News: Wojciech Kowalczyk: Niezgoda powinien grać w każdym meczu

Grano dzisiaj (20.03). Dwa gole Kowalczyka, remis z Sampdorią

Redaktor Maciej Ziółkowski

Maciej Ziółkowski

Źródło: Legia.Net

20.03.2023 06:00

(akt. 20.03.2023 01:38)

Dwudziestego marca legioniści grali 15 razy. Tego dnia m.in. wygrali z Sampdorią i przegrali z Panathinaikosem.

Dokładnie 27 lat temu Legia grała w rewanżu z Panathinaikosem Ateny w ćwierćfinale Ligi Mistrzów. W pierwszym spotkaniu padł bezbramkowy remis. Pauzujący za kartki Jacek Bednarz i Marek Jóźwiak polecieli z drużyną do Grecji. Na pokładzie samolotu ATR znalazł się także Kazimierz Górski, na specjalne zaproszenie działaczy Panathinaikosu. – Zagramy z kontry. Grecy muszą się odkryć. Na trawiastym boisku będzie nam łatwiej przeprowadzać groźne, szybkie ataki. Każdy z nas jest złakniony gry na dobrej murawie – mówił Zbigniew Mandziejewicz ("Przegląd Sportowy", 56/1996).

PREZENTOWANY MATERIAŁ:
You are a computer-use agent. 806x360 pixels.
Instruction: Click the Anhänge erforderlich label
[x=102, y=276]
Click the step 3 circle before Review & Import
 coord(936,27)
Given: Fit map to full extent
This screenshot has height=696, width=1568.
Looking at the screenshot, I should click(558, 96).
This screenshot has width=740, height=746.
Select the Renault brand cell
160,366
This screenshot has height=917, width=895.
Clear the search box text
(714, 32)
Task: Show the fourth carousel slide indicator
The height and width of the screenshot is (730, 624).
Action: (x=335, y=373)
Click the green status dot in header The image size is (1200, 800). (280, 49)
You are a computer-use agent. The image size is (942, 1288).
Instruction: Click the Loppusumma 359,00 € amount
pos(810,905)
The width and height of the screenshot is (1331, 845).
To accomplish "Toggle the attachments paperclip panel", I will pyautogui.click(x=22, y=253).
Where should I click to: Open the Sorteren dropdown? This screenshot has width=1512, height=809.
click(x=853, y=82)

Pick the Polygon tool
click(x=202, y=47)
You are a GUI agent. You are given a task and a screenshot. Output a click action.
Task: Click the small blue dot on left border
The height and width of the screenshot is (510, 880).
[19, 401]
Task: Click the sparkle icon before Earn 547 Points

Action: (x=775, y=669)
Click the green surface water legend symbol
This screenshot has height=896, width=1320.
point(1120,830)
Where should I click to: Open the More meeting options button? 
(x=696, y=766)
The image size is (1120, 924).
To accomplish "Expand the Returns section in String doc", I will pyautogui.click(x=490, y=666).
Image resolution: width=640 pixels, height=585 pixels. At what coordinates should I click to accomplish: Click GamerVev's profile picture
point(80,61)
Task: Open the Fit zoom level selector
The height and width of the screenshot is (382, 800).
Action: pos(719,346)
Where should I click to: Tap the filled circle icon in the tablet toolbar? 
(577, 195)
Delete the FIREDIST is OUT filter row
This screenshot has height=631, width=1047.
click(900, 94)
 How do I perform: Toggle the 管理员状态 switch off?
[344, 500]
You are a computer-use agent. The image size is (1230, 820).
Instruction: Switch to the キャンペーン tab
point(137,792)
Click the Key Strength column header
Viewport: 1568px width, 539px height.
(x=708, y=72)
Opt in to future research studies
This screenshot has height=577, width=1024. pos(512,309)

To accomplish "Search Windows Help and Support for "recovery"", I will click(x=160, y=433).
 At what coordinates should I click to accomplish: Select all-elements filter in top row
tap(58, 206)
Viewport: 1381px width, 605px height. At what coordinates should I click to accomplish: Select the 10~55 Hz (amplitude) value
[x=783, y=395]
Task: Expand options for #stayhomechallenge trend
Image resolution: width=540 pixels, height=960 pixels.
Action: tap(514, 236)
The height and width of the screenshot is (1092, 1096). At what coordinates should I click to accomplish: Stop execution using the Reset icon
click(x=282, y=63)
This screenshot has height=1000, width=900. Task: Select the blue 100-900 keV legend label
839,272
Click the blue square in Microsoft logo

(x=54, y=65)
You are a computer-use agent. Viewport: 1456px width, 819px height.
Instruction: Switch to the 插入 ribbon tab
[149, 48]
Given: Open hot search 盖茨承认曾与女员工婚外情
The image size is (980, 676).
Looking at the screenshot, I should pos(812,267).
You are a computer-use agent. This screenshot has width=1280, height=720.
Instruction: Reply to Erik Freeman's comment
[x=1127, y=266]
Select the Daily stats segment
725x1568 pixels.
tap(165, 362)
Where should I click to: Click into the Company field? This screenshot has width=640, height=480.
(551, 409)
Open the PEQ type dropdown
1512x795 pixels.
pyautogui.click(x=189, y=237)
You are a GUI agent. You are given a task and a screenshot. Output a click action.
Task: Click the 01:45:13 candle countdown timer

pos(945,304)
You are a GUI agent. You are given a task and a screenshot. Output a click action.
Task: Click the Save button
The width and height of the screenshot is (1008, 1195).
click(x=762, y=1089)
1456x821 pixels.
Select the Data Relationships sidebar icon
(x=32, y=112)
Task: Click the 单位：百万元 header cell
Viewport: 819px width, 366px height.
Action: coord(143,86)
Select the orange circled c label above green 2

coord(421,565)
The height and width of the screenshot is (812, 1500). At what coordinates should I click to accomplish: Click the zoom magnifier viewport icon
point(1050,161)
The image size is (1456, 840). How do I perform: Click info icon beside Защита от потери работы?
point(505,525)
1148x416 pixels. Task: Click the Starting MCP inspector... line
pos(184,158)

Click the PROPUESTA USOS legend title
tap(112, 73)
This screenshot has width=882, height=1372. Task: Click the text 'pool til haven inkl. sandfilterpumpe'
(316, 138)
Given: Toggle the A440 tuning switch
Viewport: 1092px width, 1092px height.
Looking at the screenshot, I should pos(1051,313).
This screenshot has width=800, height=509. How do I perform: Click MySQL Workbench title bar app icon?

ZADANIA:
a - Proszę odtworzyć cały fragment tekstu słowo w słowo, bez jakichkolwiek zmian.
b - Proszę przedstawić w formacie CSV z kolumnami „polecenie” i „odpowiedź” wyłącznie tę część zapisów, która zaczyna się od wiersza zawierającego „The height and width of the screenshot is (1092, 1096).”, a kończy na wierszu zawierającym „(x=54, y=65)”, łącznie z oboma tymi wierszami. Każdemu zapisowi ma odpowiadać jeden wiersz, a oba pola należy ująć w cudzysłów, zastępując w nich podziały wierszy spacjami.
Zapisy nie mają żadnego związku z fragmentem tekstu.

ROZWIĄZANIA:
a -
News: Wojciech Kowalczyk: Niezgoda powinien grać w każdym meczu

Grano dzisiaj (20.03). Dwa gole Kowalczyka, remis z Sampdorią

Redaktor Maciej Ziółkowski

Maciej Ziółkowski

Źródło: Legia.Net

20.03.2023 06:00

(akt. 20.03.2023 01:38)

Dwudziestego marca legioniści grali 15 razy. Tego dnia m.in. wygrali z Sampdorią i przegrali z Panathinaikosem.

Dokładnie 27 lat temu Legia grała w rewanżu z Panathinaikosem Ateny w ćwierćfinale Ligi Mistrzów. W pierwszym spotkaniu padł bezbramkowy remis. Pauzujący za kartki Jacek Bednarz i Marek Jóźwiak polecieli z drużyną do Grecji. Na pokładzie samolotu ATR znalazł się także Kazimierz Górski, na specjalne zaproszenie działaczy Panathinaikosu. – Zagramy z kontry. Grecy muszą się odkryć. Na trawiastym boisku będzie nam łatwiej przeprowadzać groźne, szybkie ataki. Każdy z nas jest złakniony gry na dobrej murawie – mówił Zbigniew Mandziejewicz ("Przegląd Sportowy", 56/1996).

b -
polecenie,odpowiedź
"The height and width of the screenshot is (1092, 1096). At what coordinates should I click to accomplish: Stop execution using the Reset icon","click(x=282, y=63)"
"This screenshot has height=1000, width=900. Task: Select the blue 100-900 keV legend label","839,272"
"Click the blue square in Microsoft logo","(x=54, y=65)"